Now, given two bundles $\pi_1\colon E_1\rightarrow B_1$ and $\pi_2\colon E_2\rightarrow B_2$, consider the bundle $\pi_1\times\pi_2\colon E_1\times E_2\rightarrow B_1\times B_2$ with the canonical projections given by the canonical projections on the base spaces and the fiber-wise canonical projections of vector spaces, and allow me to notationally suppress the projections from now on. If $p\colon T\rightarrow A$ is any bundle, a bundle map $T\rightarrow E_1\times E_2$ is given by a smooth map $f\colon A\rightarrow B_1\times B_2$, which is equivalent to giving the components $f_1\colon A\rightarrow B_1$ and $f_2\colon A\rightarrow B_2$ via the canonical projections, and then a bundle map over the fixed base $A$ from $T$ to $f^{\ast}(E_1\times E_2)$. The punchline is that, canonically, $f^{\ast}(E_1\times E_2)=f_1^{\ast}E_1\times f_2^{\ast}E_2$ as bundles over $A$. Thus, by the first paragraph, giving this bundle map is equivalent to giving the bundle maps $T\rightarrow f_1^{\ast}E_1$ and $T\rightarrow f_2^{\ast}E_2$ via the canonical projections.
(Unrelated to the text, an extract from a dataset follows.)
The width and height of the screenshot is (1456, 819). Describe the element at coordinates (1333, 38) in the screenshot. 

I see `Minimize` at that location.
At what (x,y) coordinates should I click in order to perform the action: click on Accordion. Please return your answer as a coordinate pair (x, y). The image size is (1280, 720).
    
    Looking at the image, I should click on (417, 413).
In total, this is thus equivalent to giving the two bundle maps $T\rightarrow E_1$ and $T\rightarrow E_2$. If you carefully chase through these identifications, you will see that this identification is indeed given by the canonical projections of the bundles, thus proving the universal property of the product.

The above remains accurate if you replace "smooth manifold" by "topological space" and "smooth vector bundle" by "topological vector bundle" everywhere. It just happens to be the case that all these constructions respect smoothness.
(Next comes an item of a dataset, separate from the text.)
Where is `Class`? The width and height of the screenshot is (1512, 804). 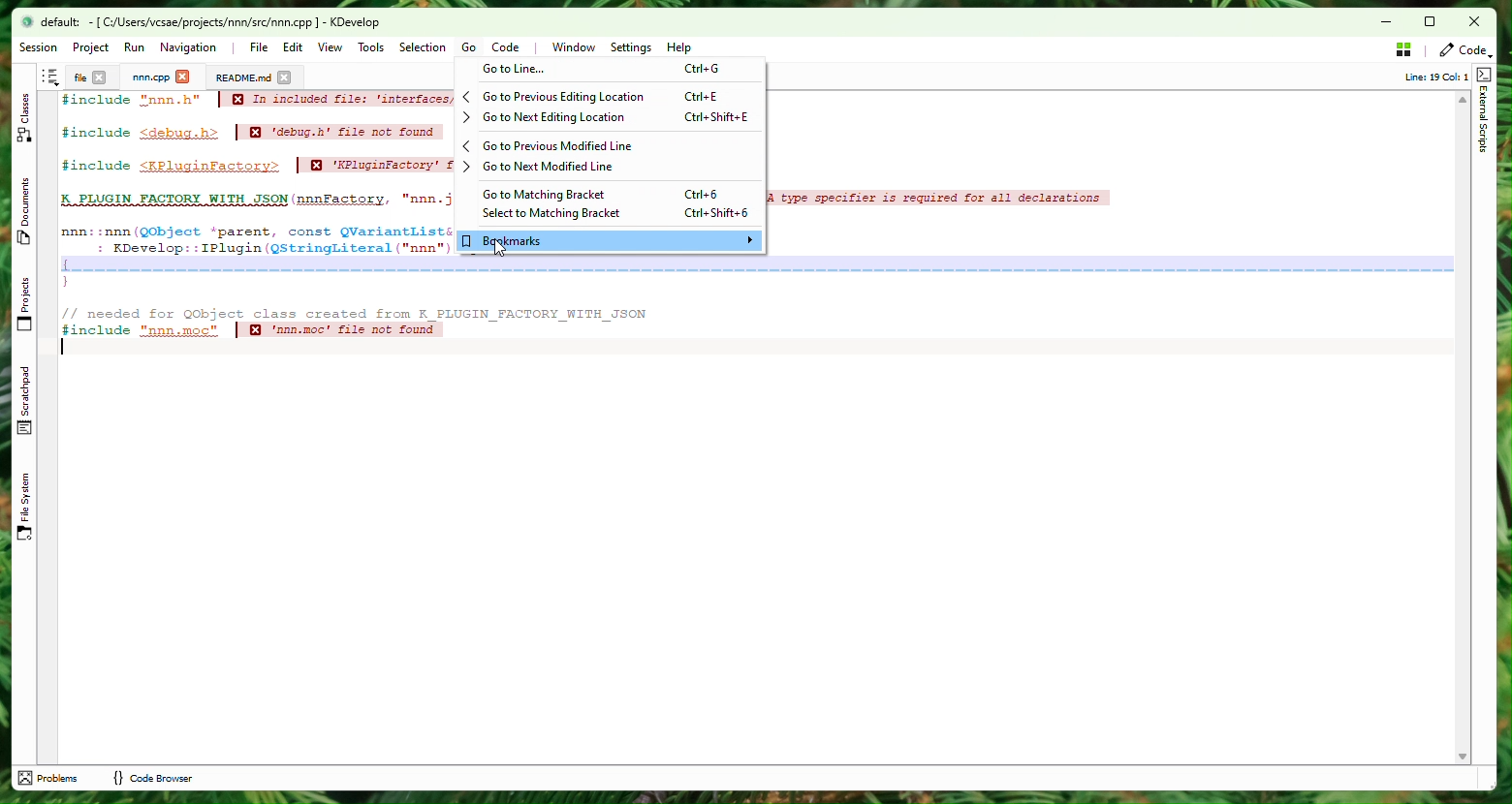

Lastly, two tangential remarks.

1. The forgetful functor from the category of smooth vector bundles to the category of smooth manifolds mapping a bundle to its base (alternatively, from the category of topological vector bundles to the category of topological spaces) has a left-adjoint, given by sending a smooth manifold (resp. a topological space) $X$ to the trivial rank $0$ vector bundle $X\times\mathbb{R}^0\rightarrow X$. Thus, the forgetful functor preserves products, so even a priori, the base of the product of two bundles has to be the product of the bases.
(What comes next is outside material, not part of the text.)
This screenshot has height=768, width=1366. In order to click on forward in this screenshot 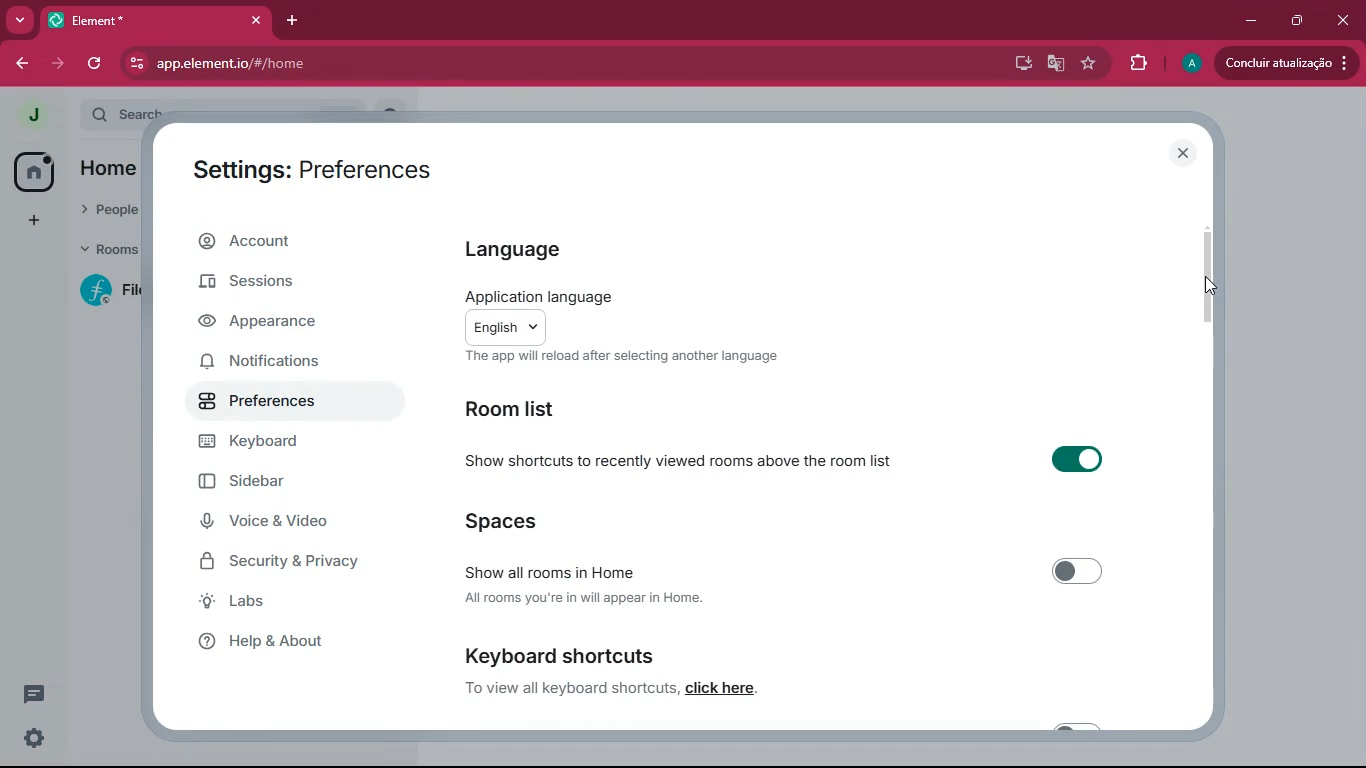, I will do `click(55, 64)`.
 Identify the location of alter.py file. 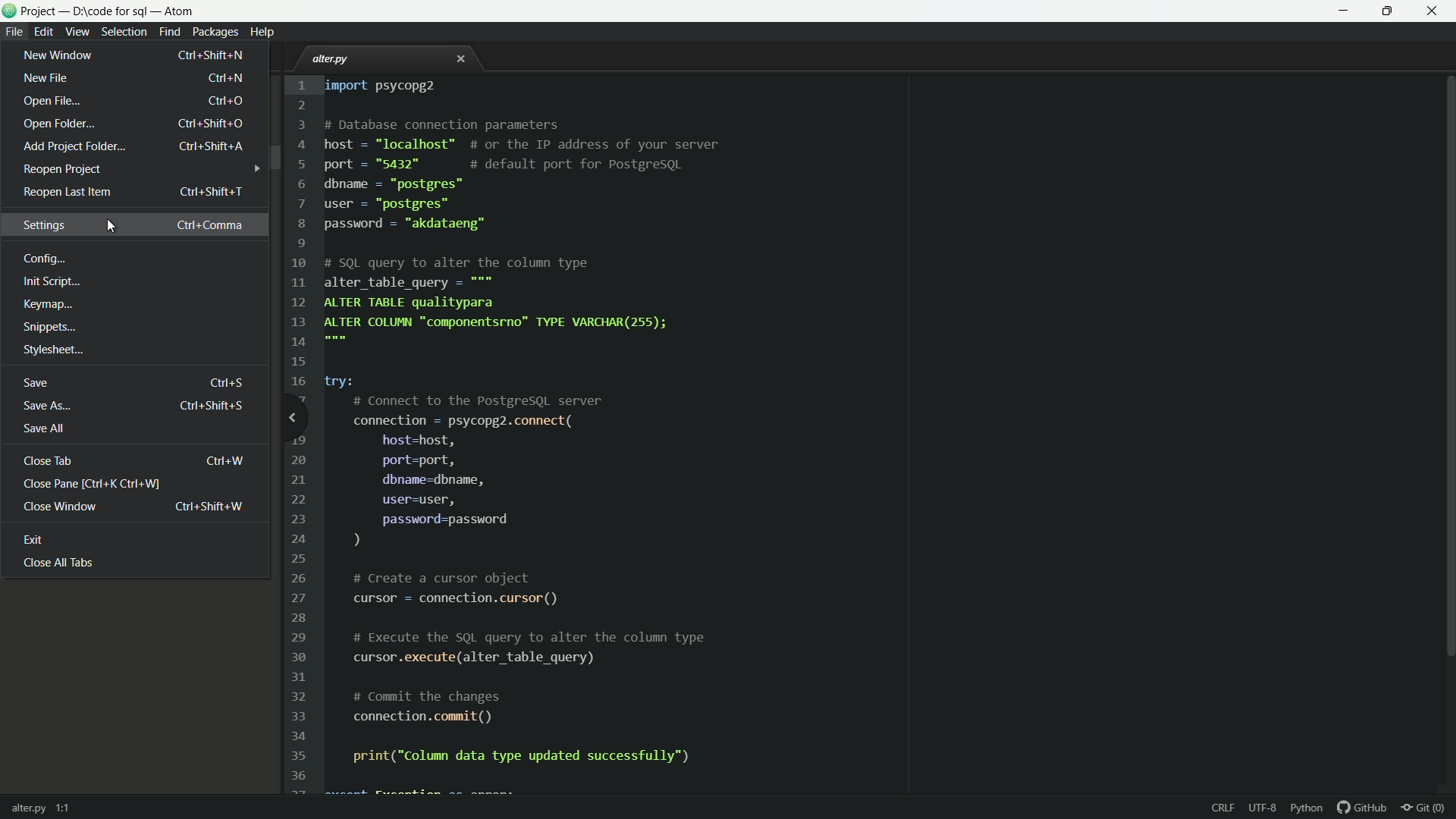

2. In the category of (smooth) vector bundles not over a fixed base, the distinction between direct sum and direct product is more relevant. There is a coproduct in this category, but it is simply the disjoint union in both base and total space. Thus, the direct sum of two bundles does not have an evident categorical interpretation anymore.

Answer 2

Maybe a small remark, but your confusion is most certainly understandable: There are two different operations that are a priori different:

1. The Whitney sum of two vector bundles $E,F$ over a base $B$ is the vector bundle $E\oplus F$ with fibres $E_b\oplus F_b$ over each point $b \in B$. This is not a categorical fibre product of topological spaces, but comes from seeing $E,F$ as elements of $\mathbf{Coh}(B)$, the abelian category (where you have bi-products) of coherent sheaves on the manifold $B$. In fancy terms, this is an algebraic operation of modules over the ring of regular (or $C^\infty$-functions if you prefer that) $\mathcal{O}_B$ of $B$ (see "algebraic geometry").
2. the second thing is the fibre product of topological spaces, where given $f:B' \rightarrow B$ and $E \rightarrow B$ smooth morphisms of manifolds you get a pullback bundle $f^*E \rightarrow B'$ with fibres $f^*E_{b'}=E_{f(b')}$ for $b' \in B'$.

Now you get the Whitney sum $E\oplus F$ over $B$ in $(1)$ from the pullback $(2)$ by taking the diagonal map $\Delta:B \rightarrow B\times B $ and the bundle $E\times F \rightarrow B\times B$ over the product (product in the Top category). Then set $E\oplus F = \Delta^*(E\times F)$ which is a thing only over $B$.